You Don’t Trust Anyone
(Including Yourself)
I’m writing this from the other side of a 4x4 adventure up the Sani Pass, after three days at a cottage with no signal and no WiFi. Absolutely spectacular experience.
Complete blackout. Phone turned into nothing more than a camera.
And it was amazing.
Not because I was forced offline - I chose it. Could have driven to town for signal. Could have found a way to “check in.” Didn’t want to.
For three days, I didn’t know what was happening in my business. Didn’t know what emails were waiting. Didn’t know if anything was on fire.
Nothing was.
Most people won’t make that choice. They’ll tell you they can’t afford to disconnect completely. That their business, their team, their clients need them available around the clock. That stepping away without checking in would be irresponsible.

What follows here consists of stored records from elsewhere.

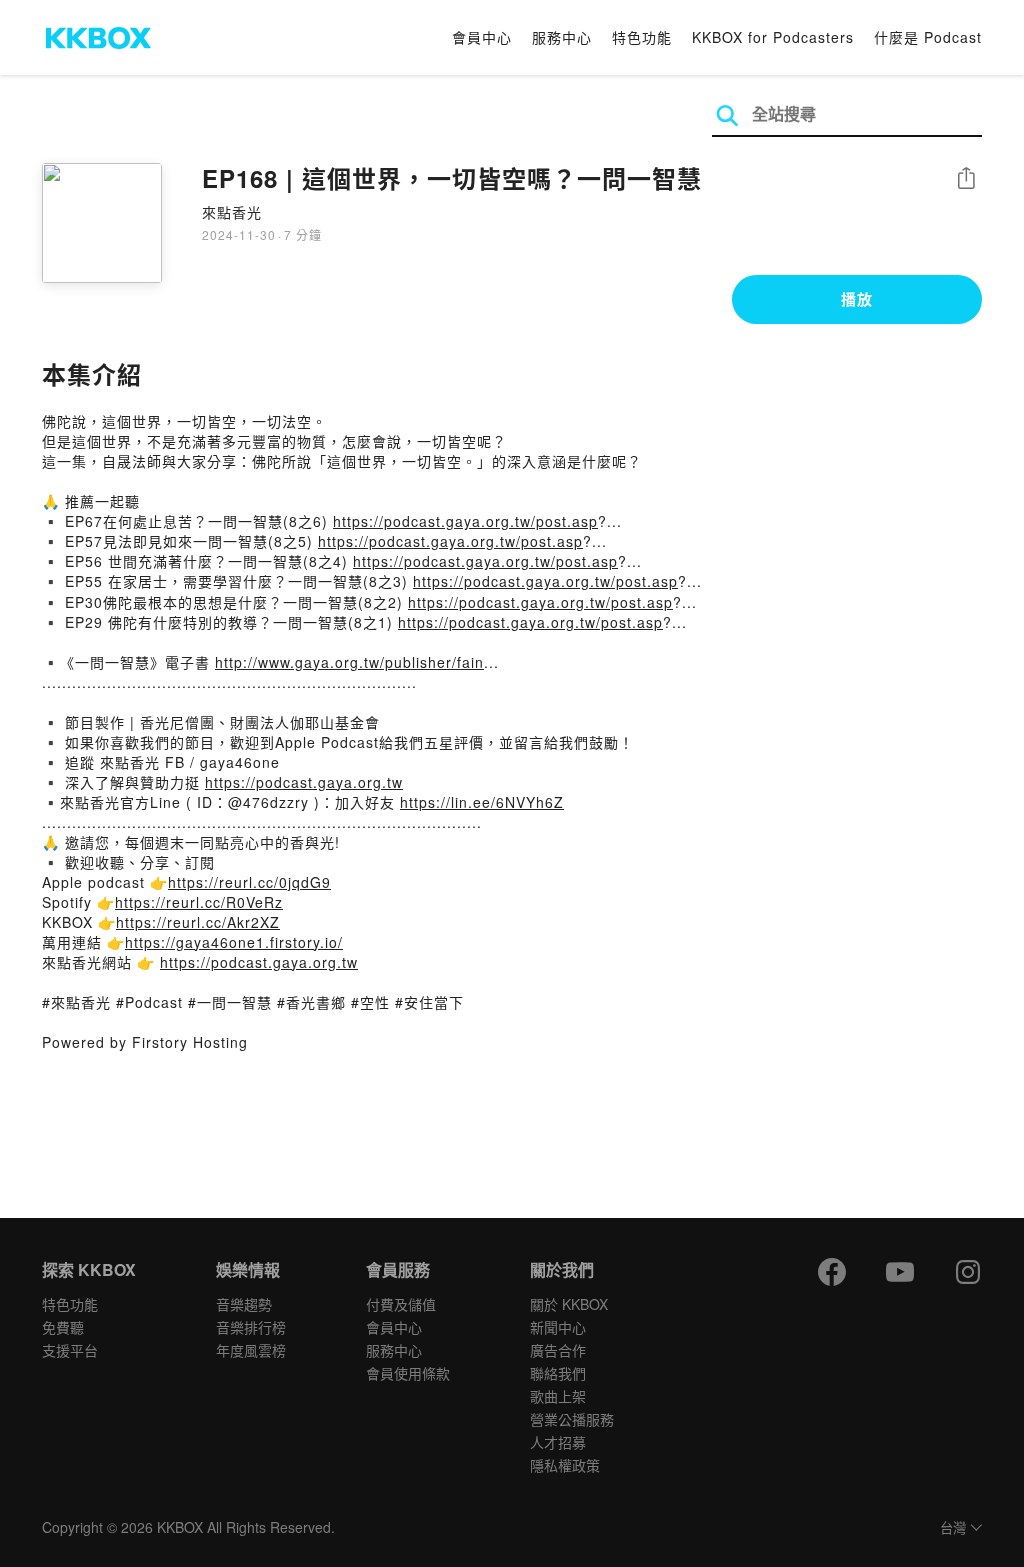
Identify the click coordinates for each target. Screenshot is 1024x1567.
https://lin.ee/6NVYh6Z (482, 802)
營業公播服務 (572, 1419)
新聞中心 (558, 1327)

But that’s not what’s really happening.
You’re not protecting your business by staying tethered to it every waking moment. You’re protecting yourself from what happens when the noise stops. When you can’t hide behind another urgent email or important call. When you have to face your family without distractions, sit with your partner without your phone buzzing, be alone with your thoughts for longer than it takes to finish your morning coffee.
Work has become your sanctuary from the conversations that matter most. From the silence that might reveal something you’re not ready to hear. From the version of yourself that exists when nobody needs anything from you.
The cost isn’t just your sanity. Everyone around you feels it too. Your team stops bringing you ideas because they know you’ll micromanage the execution. Your family stops sharing what matters because they know you’re only half-listening anyway. Your partner stops trying to connect because competing with your phone for attention feels pointless.
You think constant availability signals dedication. To them, it signals that nothing they do will ever be enough to earn your full presence.
The magic you’re avoiding lives in that silence. Deep down, you already know this.
Tomorrow I’m disappearing into Pilanesberg - staying offline but diving into deep work, then heading to Cape Town for a mindset and performance summit to feed on knowledge and inspiration. Not because I have to, but because I’ve finally built something that doesn’t need me hovering over it every second to survive.
The question isn’t whether you can afford to disconnect completely.
It’s what your refusal to try reveals about who you really are when no one needs you.